Смотрю — муравьев на полу видимо-невидимо. Не так, как во время ужина, а сплошь. Под бильярдным столом будто рыжая шкура. И снизу по лестнице валят новые. Потоком.
С меня остатки сна как холодной водой смыло. Скоренько обулся, стою — не знаю, что дальше делать. К лестнице даже шагнуть боязно.
…Они меня ощупали и оставили. Я вижу — вливаются под запертую дверь. Кажется, внизу голосила Зоя, Боб меня звал… Не помню наверное. Потому что закричала о н а. И не дай бог мне еще когда-нибудь в жизни услышать такой крик… Я рванулся было, хотел сломать замок. Не тут-то было! Муравьиная река глубиной по щиколотку. И сразу ноги как огнем обожгло — вцепились…
Хорошо все-таки иметь спортивную выучку! Другой бы там остался… бр-р! А я с места сиганул в окно, со второго этажа — в центр клумбы. Поднялся и вижу: рядом проволочная сетка. А за ней… Темновато еще, но разобрать можно. Полянка, сосны. И под ними э т о. Я его принял за стог сена. Потом присмотрелся — что за черт? Купол весь кипит, трава возле него шевелится… Когда понял — дал рывок к воротам.
…Яд, он позже начал действовать. Уже около шоссе. Возле ворот я столкнулся с Лапшиным. Он сам хромал, но волоком тащил Зою. Где был тогда Павел, не имею понятия… Боб ее прижимал к себе правой, а левой держал горящую простыню. Хлопал по земле, по кустам. Сообразил, молодец.
…Водители нас долго не подбирали — все трое в крови, в копоти. Когда у меня ноги отнялись и я упал — тоже объезжали. Думали, пьяный.

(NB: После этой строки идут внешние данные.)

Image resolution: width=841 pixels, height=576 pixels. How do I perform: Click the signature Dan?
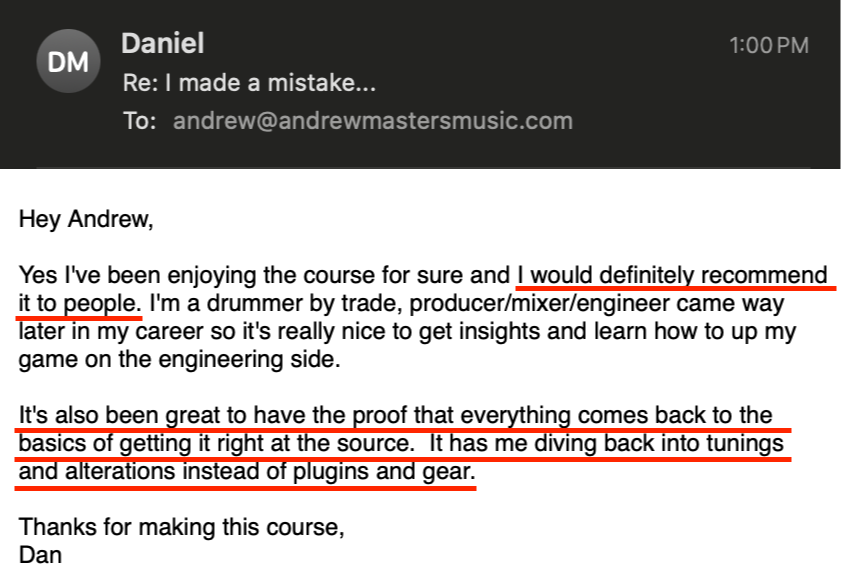tap(40, 555)
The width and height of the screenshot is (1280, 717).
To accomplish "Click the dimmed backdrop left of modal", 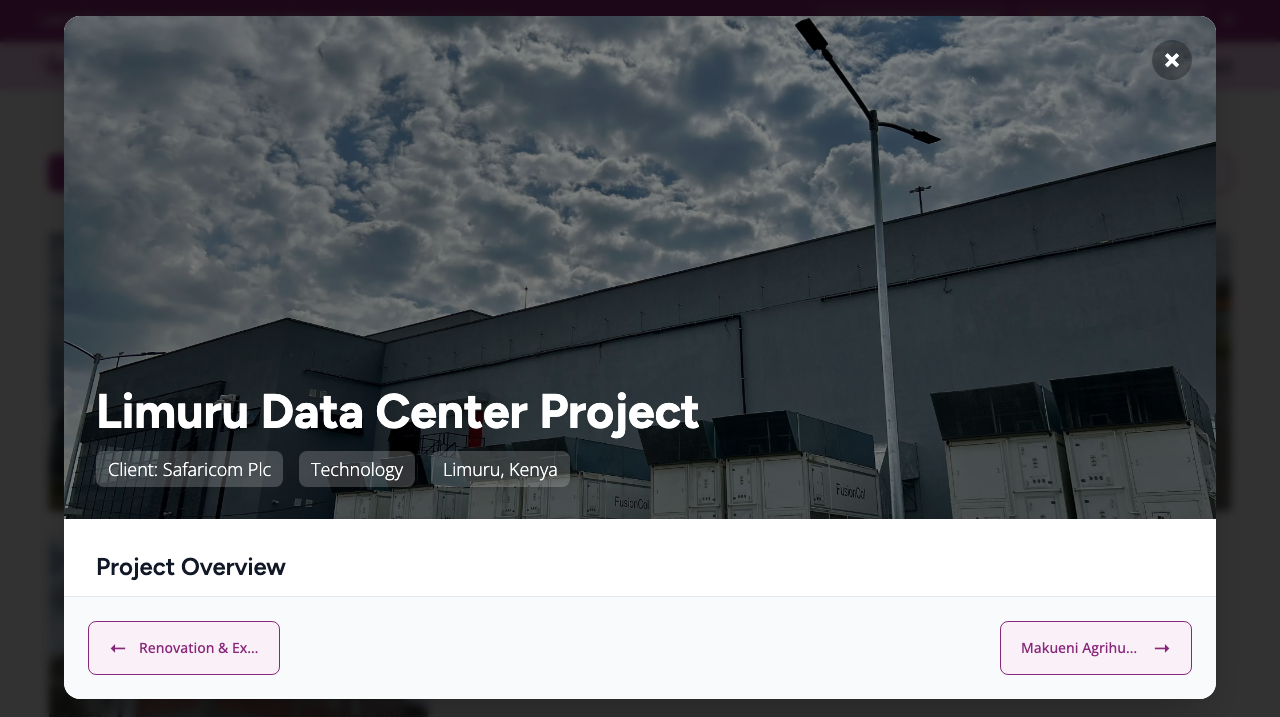I will tap(31, 400).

…Да, спасибо, мне уже намного легче. Хожу по саду, только еще на жену опираюсь. Но когда ночью за окном палаты громко шелестят листья — извините, не могу спать…
(Из показаний Г. Л. Манохина, кандидата биологических наук, заведующего отделом энтомологии…го музея природоведения, свидетеля и эксперта по делу Ломейко П. Г.)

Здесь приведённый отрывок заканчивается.